En Europe, une réforme majeure se prépare pour les travailleurs utilisant les plateformes numériques, notamment ceux qui exercent en tant qu’indépendants dans des secteurs aussi divers que la livraison de repas, les courses, ou encore les services VTC. Selon le Parlement européen, environ 5,5 millions de personnes pourraient ajouter à tort la catégorie des indépendants, alors que dans certains cas, leur relation avec la plateforme pourrait ressembler à celle d’un salarié, sous la direction et le contrôle de l’entreprise.
Cette nouvelle législation, adoptée à la fin de l’année 2024, vise à renforcer les droits de ces travailleurs et prévoit notamment de requalifier certains d’entre eux en salariés. La directive doit être transposée en droit français d’ici décembre, sous peine d’éventuelles sanctions. La France dispose donc d’un délai jusqu’au 2 décembre pour mettre en place des mesures adaptées, à travers des ordonnances ou une loi, afin de respecter ces nouvelles obligations européennes.
Ce qui est en jeu, c’est le futur du monde du travail entier et la nécessité d’adapter la législation face aux transformations induites par les plateformes numériques.
Les secteurs les plus concernés sont ceux où l’on voit une “plateformisation” importante, comme les livreurs de repas pour Uber Eats ou Deliveroo, mais également les chauffeurs VTC ou les aides à domicile. En Europe, plusieurs dizaines de millions de personnes collaborent avec ces entreprises, avec une projection qui pourrait atteindre 43 millions d’ici 2025. Ces travailleurs ne sont pas tous soumis aux mêmes statuts, ce qui soulève de nombreuses questions juridiques et sociales, notamment sur la nature du lien qui unit ces indépendants à leur plateforme.
La Commission européenne estime que dans certains cas, ces travailleurs présentent “une direction et un contrôle” caractéristiques du salariat, ce qui justifie la législation visant à leur assurer une meilleure protection. En France, cette législation fait l’objet de débats vifs, en particulier autour des livreurs de repas, dont les conditions de travail sont souvent jugées pénibles, précaires et parfois dangereuses. La transparence des algorithmes qui déterminent leurs revenus et leurs missions est également remise en question, certains qualifiant ces systèmes de liens de subordination déguisée.
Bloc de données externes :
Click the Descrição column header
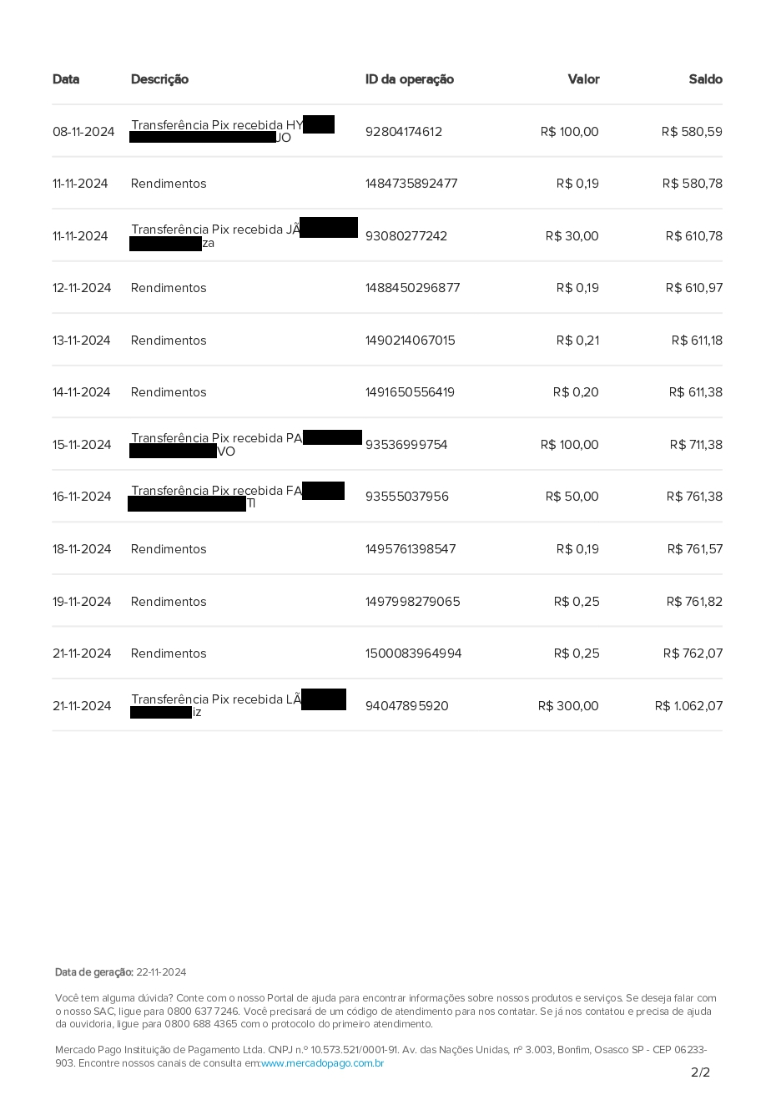The width and height of the screenshot is (776, 1100). pos(159,79)
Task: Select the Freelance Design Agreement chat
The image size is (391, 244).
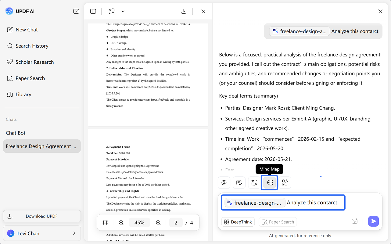Action: [x=42, y=146]
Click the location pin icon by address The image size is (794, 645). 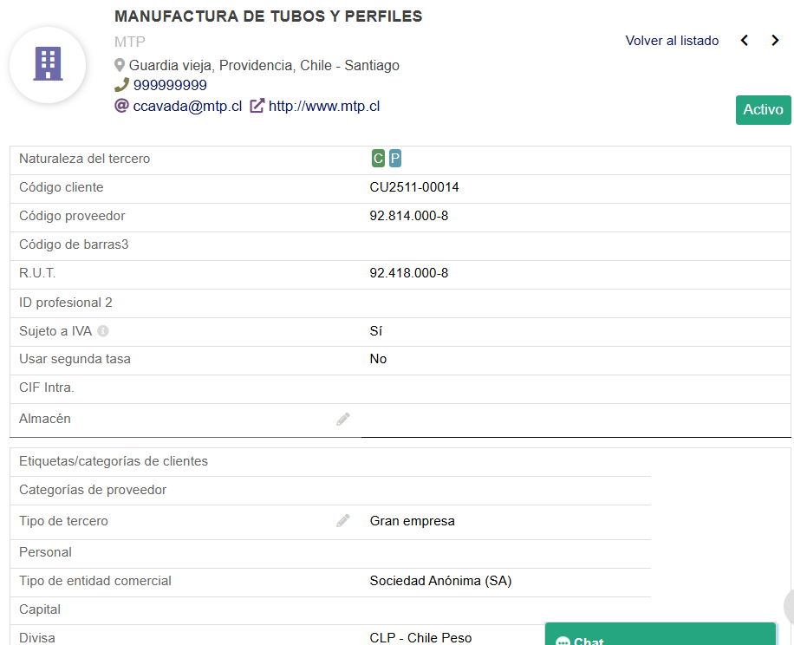pyautogui.click(x=120, y=66)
Ce texte peut transformer le paysage du travail en imposant un changement de paradigme, avec des implications importantes pour l’ensemble des secteurs concernés.
La France doit agir rapidement pour transposer cette directive. Si elle ne respecte pas cette échéance, elle risque des sanctions financières ou une procédure d’infraction engagée par la Commission européenne. Par ailleurs, le nouveau cadre législatif risque d’introduire un changement dans la manière dont la justice établit la relation entre plateforme et travailleur, avec un renversement de la charge de la preuve. Alors que jusqu’ici, c’était à la plateforme de prouver l’indépendance de ses travailleurs, ce sera désormais à ces derniers de démontrer leur statut.
Alors que le gouvernement a confié à trois personnalités la mission de proposer des recommandations pour la transposition, le débat reste vif. Les syndicats et associations de travailleurs craignent la précarisation, tandis que certains représentants du secteur insistent sur le fait que le modèle actuel d’indépendance offre une flexibilité appréciée. Pour l’heure, la question centrale reste de définir un équilibre compatible avec la réalité du travail numérique tout en garantissant des droits fondamentaux, face à un secteur en pleine expansion.